* [Action item] Transcribe each entry so that it matches the original exactly.

++++ Data section

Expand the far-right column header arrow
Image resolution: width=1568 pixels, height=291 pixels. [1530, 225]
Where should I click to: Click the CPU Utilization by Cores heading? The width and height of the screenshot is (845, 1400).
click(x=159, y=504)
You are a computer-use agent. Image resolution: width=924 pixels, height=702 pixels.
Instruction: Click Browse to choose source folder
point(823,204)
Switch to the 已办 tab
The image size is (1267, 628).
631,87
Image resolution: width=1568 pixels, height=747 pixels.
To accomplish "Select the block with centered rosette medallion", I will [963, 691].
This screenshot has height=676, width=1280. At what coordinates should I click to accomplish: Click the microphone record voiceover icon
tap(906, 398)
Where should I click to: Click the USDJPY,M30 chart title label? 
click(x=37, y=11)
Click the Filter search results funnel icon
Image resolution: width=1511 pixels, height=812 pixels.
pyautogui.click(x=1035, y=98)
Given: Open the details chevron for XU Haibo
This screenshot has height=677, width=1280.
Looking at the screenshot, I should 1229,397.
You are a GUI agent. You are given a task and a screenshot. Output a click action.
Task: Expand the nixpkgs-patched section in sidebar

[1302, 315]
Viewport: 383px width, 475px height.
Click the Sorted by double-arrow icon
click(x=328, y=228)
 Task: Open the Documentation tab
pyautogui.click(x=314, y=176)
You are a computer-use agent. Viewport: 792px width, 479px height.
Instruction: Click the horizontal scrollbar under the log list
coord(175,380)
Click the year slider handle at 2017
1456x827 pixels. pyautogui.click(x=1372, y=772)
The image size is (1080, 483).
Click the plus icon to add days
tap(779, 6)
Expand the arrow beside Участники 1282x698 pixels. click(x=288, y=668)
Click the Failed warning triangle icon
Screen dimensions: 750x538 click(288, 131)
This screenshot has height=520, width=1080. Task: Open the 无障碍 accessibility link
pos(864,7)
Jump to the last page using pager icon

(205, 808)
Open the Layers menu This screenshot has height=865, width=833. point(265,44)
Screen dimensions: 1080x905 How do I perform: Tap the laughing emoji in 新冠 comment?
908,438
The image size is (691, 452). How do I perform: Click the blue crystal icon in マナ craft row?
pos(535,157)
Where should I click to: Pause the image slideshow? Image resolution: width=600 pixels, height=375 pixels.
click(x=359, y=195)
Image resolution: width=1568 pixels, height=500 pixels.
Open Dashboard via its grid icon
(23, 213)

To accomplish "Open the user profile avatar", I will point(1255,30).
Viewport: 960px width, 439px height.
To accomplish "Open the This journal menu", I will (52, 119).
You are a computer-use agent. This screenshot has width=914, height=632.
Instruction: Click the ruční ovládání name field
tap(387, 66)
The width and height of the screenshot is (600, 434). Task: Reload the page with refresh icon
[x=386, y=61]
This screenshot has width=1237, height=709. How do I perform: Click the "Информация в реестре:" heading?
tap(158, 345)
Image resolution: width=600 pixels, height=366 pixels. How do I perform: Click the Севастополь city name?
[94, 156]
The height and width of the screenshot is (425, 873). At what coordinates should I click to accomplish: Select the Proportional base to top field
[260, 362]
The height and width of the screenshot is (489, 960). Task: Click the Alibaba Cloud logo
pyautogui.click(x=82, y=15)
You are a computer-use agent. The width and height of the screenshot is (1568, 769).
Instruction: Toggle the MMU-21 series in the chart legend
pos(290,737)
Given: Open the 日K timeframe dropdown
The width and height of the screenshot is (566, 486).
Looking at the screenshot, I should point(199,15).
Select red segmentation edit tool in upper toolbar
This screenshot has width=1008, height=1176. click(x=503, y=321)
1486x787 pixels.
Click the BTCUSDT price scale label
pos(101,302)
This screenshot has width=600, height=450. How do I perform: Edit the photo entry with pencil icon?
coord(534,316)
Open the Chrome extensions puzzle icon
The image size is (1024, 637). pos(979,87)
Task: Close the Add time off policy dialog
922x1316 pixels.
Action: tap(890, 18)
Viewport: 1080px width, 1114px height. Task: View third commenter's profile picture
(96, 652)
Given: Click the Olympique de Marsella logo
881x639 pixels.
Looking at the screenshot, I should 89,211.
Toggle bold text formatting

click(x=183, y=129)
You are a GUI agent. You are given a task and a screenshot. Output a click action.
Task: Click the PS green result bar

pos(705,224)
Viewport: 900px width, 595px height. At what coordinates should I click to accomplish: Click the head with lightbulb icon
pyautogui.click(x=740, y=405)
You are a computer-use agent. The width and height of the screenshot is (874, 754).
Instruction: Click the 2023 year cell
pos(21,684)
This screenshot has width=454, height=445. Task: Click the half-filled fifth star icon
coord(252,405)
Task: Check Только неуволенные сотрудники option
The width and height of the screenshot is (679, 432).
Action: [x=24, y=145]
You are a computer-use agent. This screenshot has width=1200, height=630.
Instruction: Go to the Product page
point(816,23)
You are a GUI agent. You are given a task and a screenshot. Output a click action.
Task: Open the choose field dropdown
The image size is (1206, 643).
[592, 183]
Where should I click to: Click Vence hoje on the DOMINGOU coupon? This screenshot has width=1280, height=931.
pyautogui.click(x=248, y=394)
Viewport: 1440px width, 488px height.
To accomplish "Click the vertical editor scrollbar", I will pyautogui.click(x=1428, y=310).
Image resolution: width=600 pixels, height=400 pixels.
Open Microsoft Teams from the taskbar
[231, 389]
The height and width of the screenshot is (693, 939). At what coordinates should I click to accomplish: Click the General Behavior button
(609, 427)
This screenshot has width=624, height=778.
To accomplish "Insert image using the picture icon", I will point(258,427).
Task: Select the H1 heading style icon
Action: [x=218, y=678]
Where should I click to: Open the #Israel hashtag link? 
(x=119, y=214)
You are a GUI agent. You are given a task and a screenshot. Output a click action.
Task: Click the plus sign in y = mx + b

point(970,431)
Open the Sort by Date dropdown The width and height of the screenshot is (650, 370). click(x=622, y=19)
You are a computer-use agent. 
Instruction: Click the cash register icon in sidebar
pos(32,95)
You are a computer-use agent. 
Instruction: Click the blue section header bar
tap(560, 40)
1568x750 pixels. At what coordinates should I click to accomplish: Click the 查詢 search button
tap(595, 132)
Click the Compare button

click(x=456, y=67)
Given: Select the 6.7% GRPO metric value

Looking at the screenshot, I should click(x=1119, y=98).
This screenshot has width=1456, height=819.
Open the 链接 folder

++++++++

* [Output below]
Expand the far-right column header arrow
Image resolution: width=1568 pixels, height=291 pixels. [1530, 225]
Where should I click to: Click the CPU Utilization by Cores heading? The width and height of the screenshot is (845, 1400).
click(x=159, y=504)
You are a computer-use agent. Image resolution: width=924 pixels, height=702 pixels.
Instruction: Click Browse to choose source folder
point(823,204)
Switch to the 已办 tab
The image size is (1267, 628).
631,87
Image resolution: width=1568 pixels, height=747 pixels.
To accomplish "Select the block with centered rosette medallion", I will [963, 691].
This screenshot has height=676, width=1280. At what coordinates should I click to accomplish: Click the microphone record voiceover icon
tap(906, 398)
Where should I click to: Click the USDJPY,M30 chart title label? 
click(x=37, y=11)
Click the Filter search results funnel icon
Image resolution: width=1511 pixels, height=812 pixels.
pyautogui.click(x=1035, y=98)
Given: Open the details chevron for XU Haibo
This screenshot has height=677, width=1280.
Looking at the screenshot, I should 1229,397.
You are a GUI agent. You are given a task and a screenshot. Output a click action.
Task: Expand the nixpkgs-patched section in sidebar

[1302, 315]
Viewport: 383px width, 475px height.
Click the Sorted by double-arrow icon
click(x=328, y=228)
 Task: Open the Documentation tab
pyautogui.click(x=314, y=176)
You are a computer-use agent. Viewport: 792px width, 479px height.
Instruction: Click the horizontal scrollbar under the log list
coord(175,380)
Click the year slider handle at 2017
1456x827 pixels. pyautogui.click(x=1372, y=772)
The image size is (1080, 483).
Click the plus icon to add days
tap(779, 6)
Expand the arrow beside Участники 1282x698 pixels. click(x=288, y=668)
Click the Failed warning triangle icon
Screen dimensions: 750x538 click(288, 131)
This screenshot has height=520, width=1080. Task: Open the 无障碍 accessibility link
pos(864,7)
Jump to the last page using pager icon

(205, 808)
Open the Layers menu This screenshot has height=865, width=833. point(265,44)
Screen dimensions: 1080x905 How do I perform: Tap the laughing emoji in 新冠 comment?
908,438
The image size is (691, 452). How do I perform: Click the blue crystal icon in マナ craft row?
pos(535,157)
Where should I click to: Pause the image slideshow? Image resolution: width=600 pixels, height=375 pixels.
click(x=359, y=195)
Image resolution: width=1568 pixels, height=500 pixels.
Open Dashboard via its grid icon
(23, 213)

To accomplish "Open the user profile avatar", I will point(1255,30).
Viewport: 960px width, 439px height.
To accomplish "Open the This journal menu", I will (52, 119).
You are a computer-use agent. This screenshot has width=914, height=632.
Instruction: Click the ruční ovládání name field
tap(387, 66)
The width and height of the screenshot is (600, 434). Task: Reload the page with refresh icon
[x=386, y=61]
This screenshot has width=1237, height=709. How do I perform: Click the "Информация в реестре:" heading?
tap(158, 345)
Image resolution: width=600 pixels, height=366 pixels. How do I perform: Click the Севастополь city name?
[94, 156]
The height and width of the screenshot is (425, 873). At what coordinates should I click to accomplish: Select the Proportional base to top field
[260, 362]
The height and width of the screenshot is (489, 960). Task: Click the Alibaba Cloud logo
pyautogui.click(x=82, y=15)
You are a computer-use agent. The width and height of the screenshot is (1568, 769).
Instruction: Toggle the MMU-21 series in the chart legend
pos(290,737)
Given: Open the 日K timeframe dropdown
The width and height of the screenshot is (566, 486).
Looking at the screenshot, I should point(199,15).
Select red segmentation edit tool in upper toolbar
This screenshot has width=1008, height=1176. click(x=503, y=321)
1486x787 pixels.
Click the BTCUSDT price scale label
pos(101,302)
This screenshot has width=600, height=450. How do I perform: Edit the photo entry with pencil icon?
coord(534,316)
Open the Chrome extensions puzzle icon
The image size is (1024, 637). pos(979,87)
Task: Close the Add time off policy dialog
922x1316 pixels.
Action: tap(890, 18)
Viewport: 1080px width, 1114px height. Task: View third commenter's profile picture
(96, 652)
Given: Click the Olympique de Marsella logo
881x639 pixels.
Looking at the screenshot, I should 89,211.
Toggle bold text formatting

click(x=183, y=129)
You are a GUI agent. You are given a task and a screenshot. Output a click action.
Task: Click the PS green result bar

pos(705,224)
Viewport: 900px width, 595px height. At what coordinates should I click to accomplish: Click the head with lightbulb icon
pyautogui.click(x=740, y=405)
You are a computer-use agent. The width and height of the screenshot is (874, 754).
Instruction: Click the 2023 year cell
pos(21,684)
This screenshot has width=454, height=445. Task: Click the half-filled fifth star icon
coord(252,405)
Task: Check Только неуволенные сотрудники option
The width and height of the screenshot is (679, 432).
Action: [x=24, y=145]
You are a computer-use agent. This screenshot has width=1200, height=630.
Instruction: Go to the Product page
point(816,23)
You are a GUI agent. You are given a task and a screenshot. Output a click action.
Task: Open the choose field dropdown
The image size is (1206, 643).
[592, 183]
Where should I click to: Click Vence hoje on the DOMINGOU coupon? This screenshot has width=1280, height=931.
pyautogui.click(x=248, y=394)
Viewport: 1440px width, 488px height.
To accomplish "Click the vertical editor scrollbar", I will pyautogui.click(x=1428, y=310).
Image resolution: width=600 pixels, height=400 pixels.
Open Microsoft Teams from the taskbar
[231, 389]
The height and width of the screenshot is (693, 939). At what coordinates should I click to accomplish: Click the General Behavior button
(609, 427)
This screenshot has width=624, height=778.
To accomplish "Insert image using the picture icon", I will point(258,427).
Task: Select the H1 heading style icon
Action: [x=218, y=678]
Where should I click to: Open the #Israel hashtag link? 
(x=119, y=214)
You are a GUI agent. You are given a task and a screenshot. Output a click action.
Task: Click the plus sign in y = mx + b

point(970,431)
Open the Sort by Date dropdown The width and height of the screenshot is (650, 370). click(x=622, y=19)
You are a computer-use agent. 
Instruction: Click the cash register icon in sidebar
pos(32,95)
You are a computer-use agent. 
Instruction: Click the blue section header bar
tap(560, 40)
1568x750 pixels. At what coordinates should I click to accomplish: Click the 查詢 search button
tap(595, 132)
Click the Compare button

click(x=456, y=67)
Given: Select the 6.7% GRPO metric value

Looking at the screenshot, I should click(x=1119, y=98).
This screenshot has width=1456, height=819.
Open the 链接 folder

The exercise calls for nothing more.